Go through the records and copy each line where the word "logo" occurs.

• INPUT DATA
⟨

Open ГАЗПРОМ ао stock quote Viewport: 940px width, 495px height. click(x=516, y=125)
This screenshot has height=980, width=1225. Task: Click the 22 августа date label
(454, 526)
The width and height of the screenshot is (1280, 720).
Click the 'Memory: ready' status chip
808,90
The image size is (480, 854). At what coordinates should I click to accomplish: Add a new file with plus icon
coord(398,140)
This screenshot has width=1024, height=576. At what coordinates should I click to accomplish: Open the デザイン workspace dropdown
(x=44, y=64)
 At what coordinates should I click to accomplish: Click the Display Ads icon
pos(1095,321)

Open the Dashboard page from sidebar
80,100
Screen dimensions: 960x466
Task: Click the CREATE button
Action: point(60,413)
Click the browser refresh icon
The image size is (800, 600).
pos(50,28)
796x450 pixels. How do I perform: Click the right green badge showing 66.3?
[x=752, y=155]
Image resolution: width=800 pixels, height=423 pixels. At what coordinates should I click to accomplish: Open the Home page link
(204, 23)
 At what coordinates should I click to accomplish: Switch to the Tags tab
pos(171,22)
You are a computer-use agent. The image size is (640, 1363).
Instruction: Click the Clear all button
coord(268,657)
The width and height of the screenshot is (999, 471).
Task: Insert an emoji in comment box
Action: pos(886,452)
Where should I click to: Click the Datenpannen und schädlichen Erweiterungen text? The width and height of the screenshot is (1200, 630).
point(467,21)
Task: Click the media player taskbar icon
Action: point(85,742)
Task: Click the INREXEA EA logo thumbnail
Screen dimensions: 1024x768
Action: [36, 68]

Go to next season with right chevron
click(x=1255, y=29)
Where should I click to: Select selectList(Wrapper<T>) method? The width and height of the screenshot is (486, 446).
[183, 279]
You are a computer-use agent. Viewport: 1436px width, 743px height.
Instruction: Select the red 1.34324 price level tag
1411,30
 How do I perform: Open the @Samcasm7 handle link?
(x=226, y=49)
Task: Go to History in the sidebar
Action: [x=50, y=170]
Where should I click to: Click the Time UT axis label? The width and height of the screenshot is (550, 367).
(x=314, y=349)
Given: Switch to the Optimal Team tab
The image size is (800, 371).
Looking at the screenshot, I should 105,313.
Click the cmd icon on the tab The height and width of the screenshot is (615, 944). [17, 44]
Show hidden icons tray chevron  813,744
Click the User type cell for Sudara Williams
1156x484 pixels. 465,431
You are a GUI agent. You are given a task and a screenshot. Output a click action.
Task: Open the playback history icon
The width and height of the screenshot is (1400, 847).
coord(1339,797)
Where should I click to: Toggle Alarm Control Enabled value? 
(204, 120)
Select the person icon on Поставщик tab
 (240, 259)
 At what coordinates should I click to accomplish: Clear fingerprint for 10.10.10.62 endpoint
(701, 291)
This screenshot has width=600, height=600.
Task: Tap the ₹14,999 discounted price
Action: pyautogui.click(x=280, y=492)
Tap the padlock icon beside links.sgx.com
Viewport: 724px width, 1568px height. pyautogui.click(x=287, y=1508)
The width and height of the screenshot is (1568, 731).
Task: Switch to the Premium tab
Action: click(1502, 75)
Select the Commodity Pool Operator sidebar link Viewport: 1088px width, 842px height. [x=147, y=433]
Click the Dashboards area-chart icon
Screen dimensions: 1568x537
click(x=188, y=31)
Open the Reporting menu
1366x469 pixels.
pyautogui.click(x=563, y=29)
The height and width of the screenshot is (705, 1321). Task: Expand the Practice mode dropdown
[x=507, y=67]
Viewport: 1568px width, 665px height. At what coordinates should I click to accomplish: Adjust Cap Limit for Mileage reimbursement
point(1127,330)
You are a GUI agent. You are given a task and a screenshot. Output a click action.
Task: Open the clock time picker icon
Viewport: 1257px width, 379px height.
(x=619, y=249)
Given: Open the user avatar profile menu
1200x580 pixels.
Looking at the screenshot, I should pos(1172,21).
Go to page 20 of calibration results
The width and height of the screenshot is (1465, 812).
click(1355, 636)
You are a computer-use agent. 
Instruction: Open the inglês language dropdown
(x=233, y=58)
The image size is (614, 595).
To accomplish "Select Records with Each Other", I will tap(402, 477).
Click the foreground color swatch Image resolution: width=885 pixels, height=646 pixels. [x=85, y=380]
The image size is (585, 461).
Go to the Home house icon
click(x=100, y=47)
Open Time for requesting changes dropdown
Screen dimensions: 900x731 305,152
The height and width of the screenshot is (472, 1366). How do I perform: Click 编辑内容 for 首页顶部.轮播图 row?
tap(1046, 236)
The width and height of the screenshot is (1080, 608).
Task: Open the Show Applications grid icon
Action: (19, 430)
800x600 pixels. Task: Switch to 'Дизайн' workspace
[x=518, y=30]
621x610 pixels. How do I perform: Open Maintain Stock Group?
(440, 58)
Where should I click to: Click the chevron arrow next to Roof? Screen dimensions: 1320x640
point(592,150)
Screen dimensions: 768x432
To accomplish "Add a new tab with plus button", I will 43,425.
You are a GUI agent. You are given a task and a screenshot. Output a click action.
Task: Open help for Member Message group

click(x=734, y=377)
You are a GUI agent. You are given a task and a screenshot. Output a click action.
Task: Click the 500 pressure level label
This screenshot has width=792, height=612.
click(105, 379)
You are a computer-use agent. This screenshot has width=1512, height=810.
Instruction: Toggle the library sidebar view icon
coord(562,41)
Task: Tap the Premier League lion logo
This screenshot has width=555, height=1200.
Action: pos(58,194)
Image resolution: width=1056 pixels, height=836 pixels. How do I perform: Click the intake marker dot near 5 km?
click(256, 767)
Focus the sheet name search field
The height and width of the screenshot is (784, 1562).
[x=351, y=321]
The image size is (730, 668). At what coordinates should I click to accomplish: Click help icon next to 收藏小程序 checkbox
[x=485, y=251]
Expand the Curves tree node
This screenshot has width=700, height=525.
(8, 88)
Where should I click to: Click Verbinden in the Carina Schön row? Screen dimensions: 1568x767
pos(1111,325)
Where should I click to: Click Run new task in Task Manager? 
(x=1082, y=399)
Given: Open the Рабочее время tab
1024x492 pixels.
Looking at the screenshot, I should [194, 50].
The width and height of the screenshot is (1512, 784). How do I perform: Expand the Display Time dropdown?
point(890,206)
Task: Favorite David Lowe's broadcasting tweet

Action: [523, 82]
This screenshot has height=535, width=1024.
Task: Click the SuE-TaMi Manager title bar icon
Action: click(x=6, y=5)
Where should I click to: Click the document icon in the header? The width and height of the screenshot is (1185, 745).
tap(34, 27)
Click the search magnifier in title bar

⟩

• RESPONSE
Task: Click the INREXEA EA logo thumbnail
Task: Tap the Premier League lion logo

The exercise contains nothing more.